Required work:
Pick up the financial report excerpt on the residential lot development company and continue it from its last sentence.

== Excerpt provided

Management’s Discussion and Analysis of Financial Condition and Results of Operations (MD&A) is intended to promote an understanding of our financial condition, results of operations, liquidity and certain other factors that may affect future results. MD&A is provided as a supplement to, and should be read in conjunction with our consolidated financial statements and notes to those statements that appear elsewhere in this Form 10-K. This section generally discusses the results of operations for fiscal 2025 compared to 2024. For similar operating and financial data and discussion of our fiscal 2024 results compared to our fiscal 2023 results, refer to Item 7, "Management’s Discussion and Analysis of Financial Condition and Results of Operations" under Part II of our annual report on Form 10-K for the fiscal year ended September 30, 2024, which was filed with the SEC on November 19, 2024.
The following discussion contains forward-looking statements that reflect our plans, estimates and beliefs. Actual results could differ materially from those discussed in the forward-looking statements. Factors that could cause or contribute to any differences include, but are not limited to, those discussed under the caption "Forward-Looking Statements" and under Item 1A —"Risk Factors."
Our Operations
We are a residential lot development company with operations in 64 markets in 23 states as of September 30, 2025. In October 2017, we became a majority-owned subsidiary of D.R. Horton, Inc. As our controlling shareholder, D.R. Horton has significant influence in guiding our strategic direction and operations.
We manage our operations through our real estate segment, which is our core business and generates substantially all of our revenues. The real estate segment primarily acquires land and installs infrastructure for single-family residential communities, and its revenues generally come from sales of residential single-family finished lots to local, regional and national homebuilders. We have other business activities for which the related assets and operating results are immaterial and therefore are included within our real estate segment.

====
== Entries provided

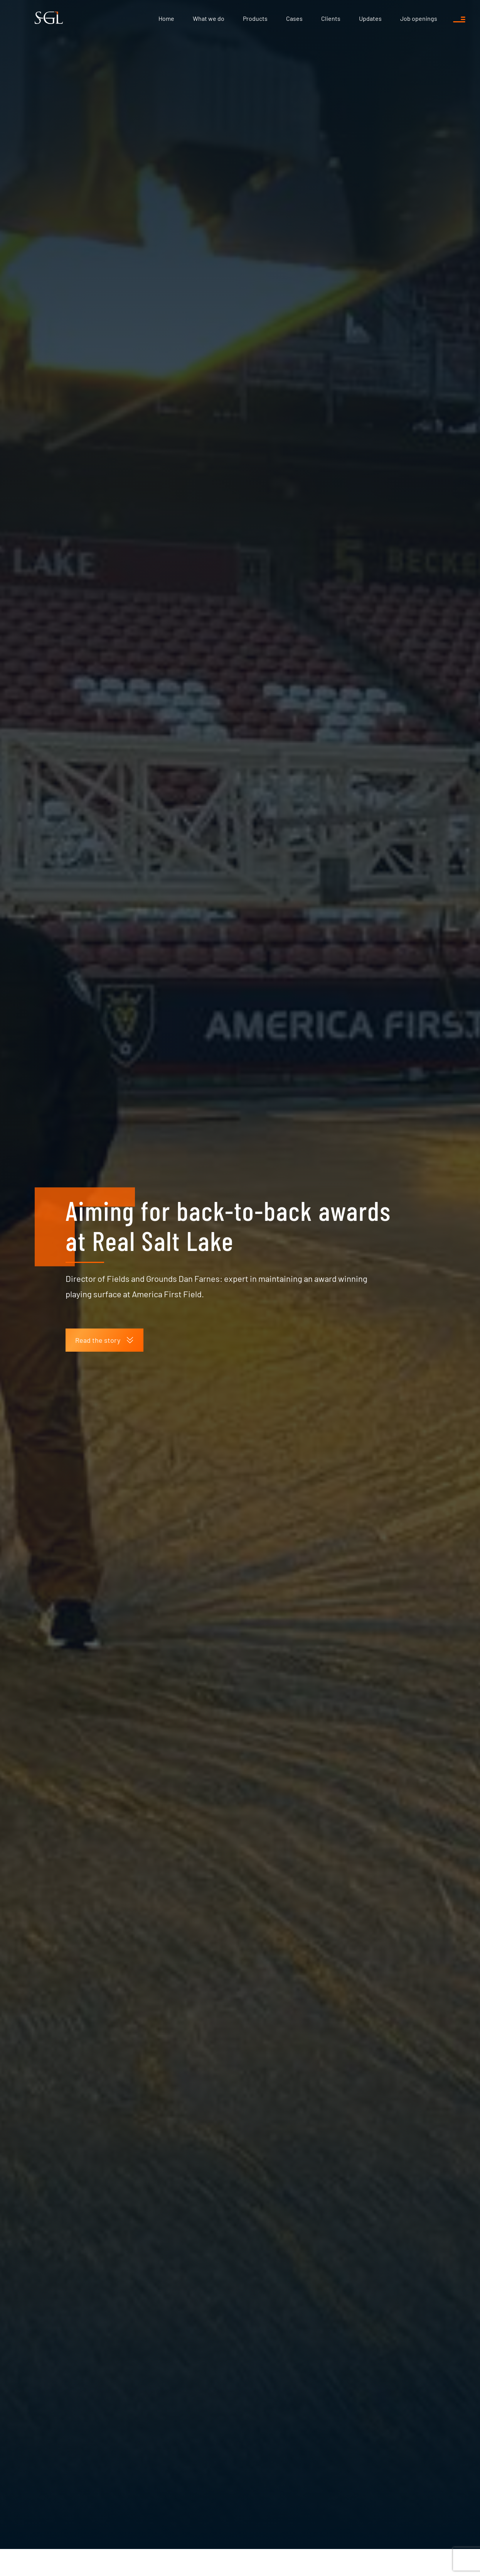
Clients (330, 18)
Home (166, 18)
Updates (370, 18)
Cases (294, 18)
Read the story (104, 1236)
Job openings (418, 18)
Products (255, 18)
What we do (208, 18)
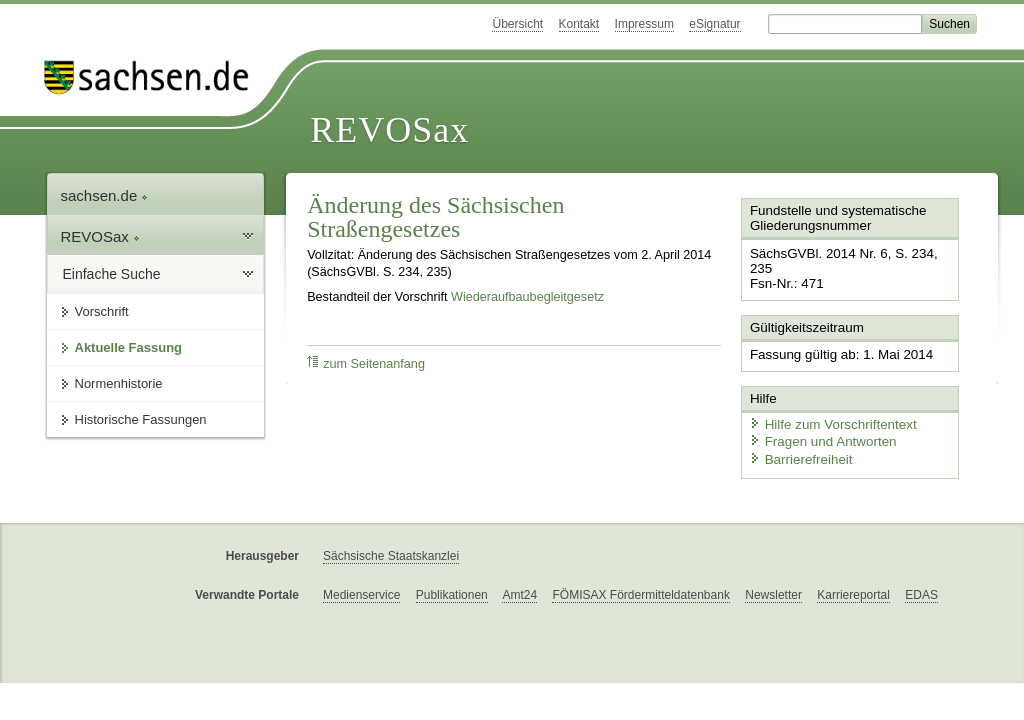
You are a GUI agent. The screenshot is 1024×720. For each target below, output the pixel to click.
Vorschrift (102, 311)
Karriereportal (853, 590)
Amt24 (519, 590)
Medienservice (361, 590)
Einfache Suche (112, 274)
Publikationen (452, 590)
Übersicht (517, 24)
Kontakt (579, 24)
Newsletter (773, 590)
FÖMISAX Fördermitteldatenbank (640, 590)
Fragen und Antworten (819, 437)
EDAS (921, 590)
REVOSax (389, 130)
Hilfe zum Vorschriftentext (828, 420)
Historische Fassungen (141, 419)
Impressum (644, 24)
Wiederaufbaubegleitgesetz (527, 297)
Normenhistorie (119, 383)
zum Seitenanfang (366, 363)
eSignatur (714, 24)
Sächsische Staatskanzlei (391, 551)
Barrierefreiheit (798, 455)
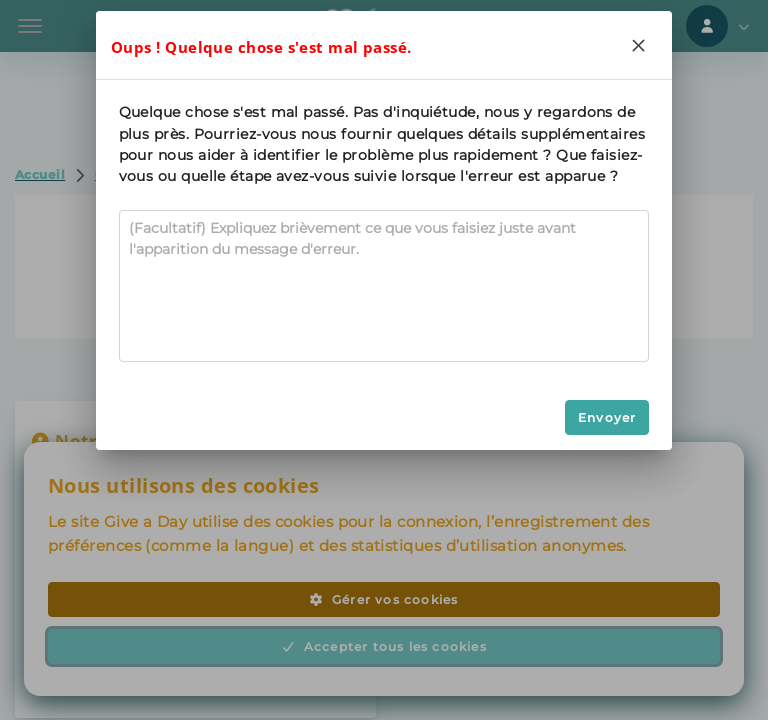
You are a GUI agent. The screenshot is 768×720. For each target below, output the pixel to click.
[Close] (638, 45)
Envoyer (607, 417)
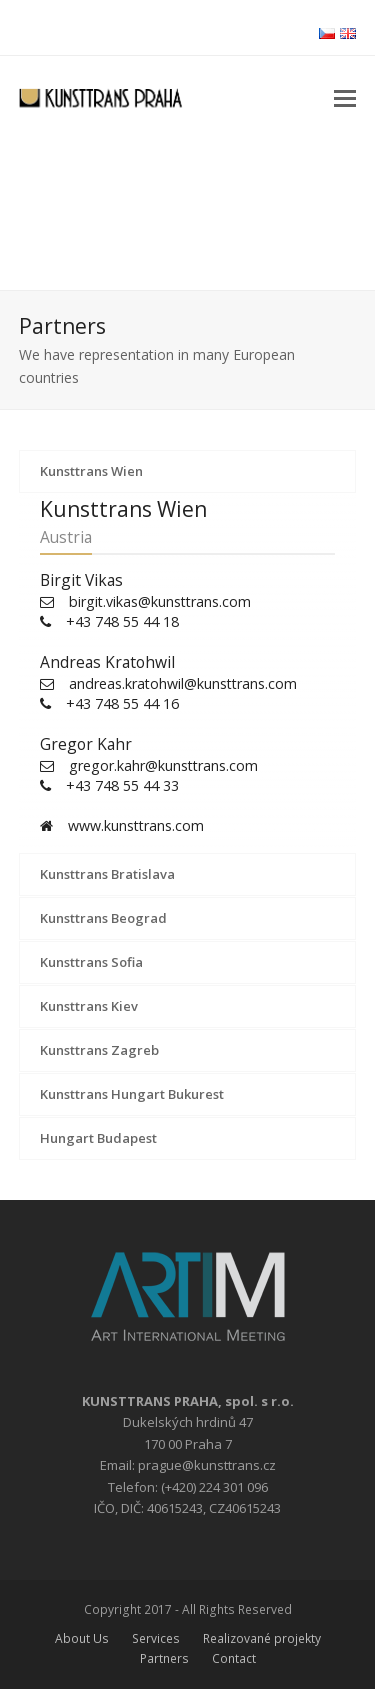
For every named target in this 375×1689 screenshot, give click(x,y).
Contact (234, 1658)
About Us (82, 1638)
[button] (345, 97)
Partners (164, 1658)
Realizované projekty (262, 1638)
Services (156, 1638)
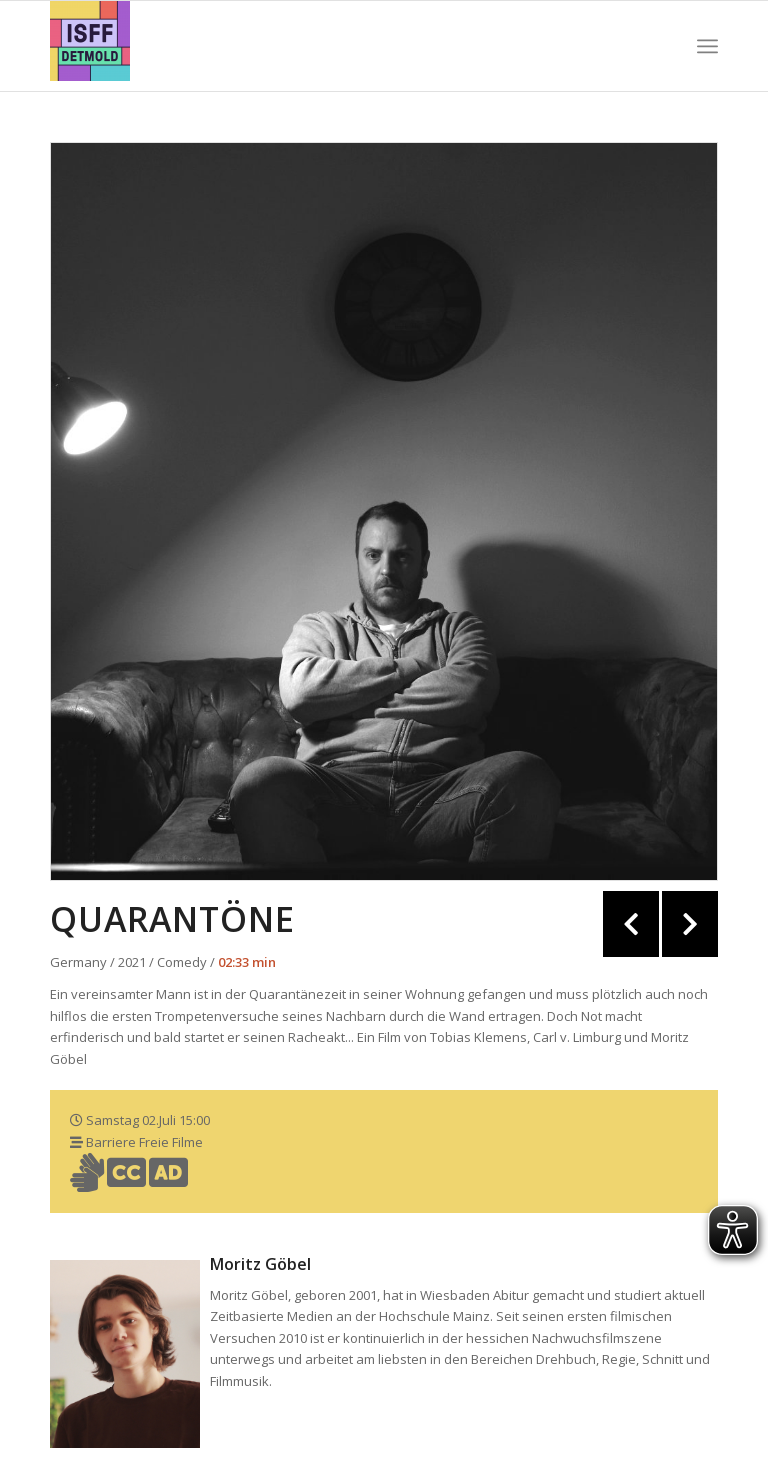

====

Result for this task:
In fiscal year 2025, new home demand continued to be impacted by ongoing affordability constraint s and cautious consumer sentiment during fiscal 2025 . Homebuilders have continued to offer elevated levels of sales incentives, such as mortgage rate buydowns, to address affordability and spur the demand for new homes. Despite current market conditions, our revenues increased 10% from the prior year period. Ou r ongoing focus is primarily to develop lots for homes at affordable price points. While the disruptions in the supply chain for certain construction materials and tightness in the labor market have largely subsided, delays in receiving the necessary approvals from municipalities are still extending development cycle times in certain markets, and development costs remain elevated. We attempt to offset cost increases in one component with savings in another, and we increase our land and lot sales prices when market conditions permit. However, if market conditions are challenging, we may have to reduce selling prices or may not be able to offset cost increases with higher selling prices.
We remain focused on managing the pricing and sales pace in each of our communities to optimize the returns on our inventory investments and adjust to local market conditions and demand. To adjust to changes in market conditions during recent years, we have reduced lot prices where necessary.
We believe we are well-positioned to consolidate market share in the highly fragmented lot development industry because of our national footprint and strong local teams, our low net leverage and strong liquidity position, lower overhead model, geographically diverse lot portfolio that is focused on affordable price points and strategic relationship with D.R. Horton. We plan to remain disciplined when investing in land opportunities and to remain focused on managing our lot sales pace and lot pricing at each community to optimize the return on our investments.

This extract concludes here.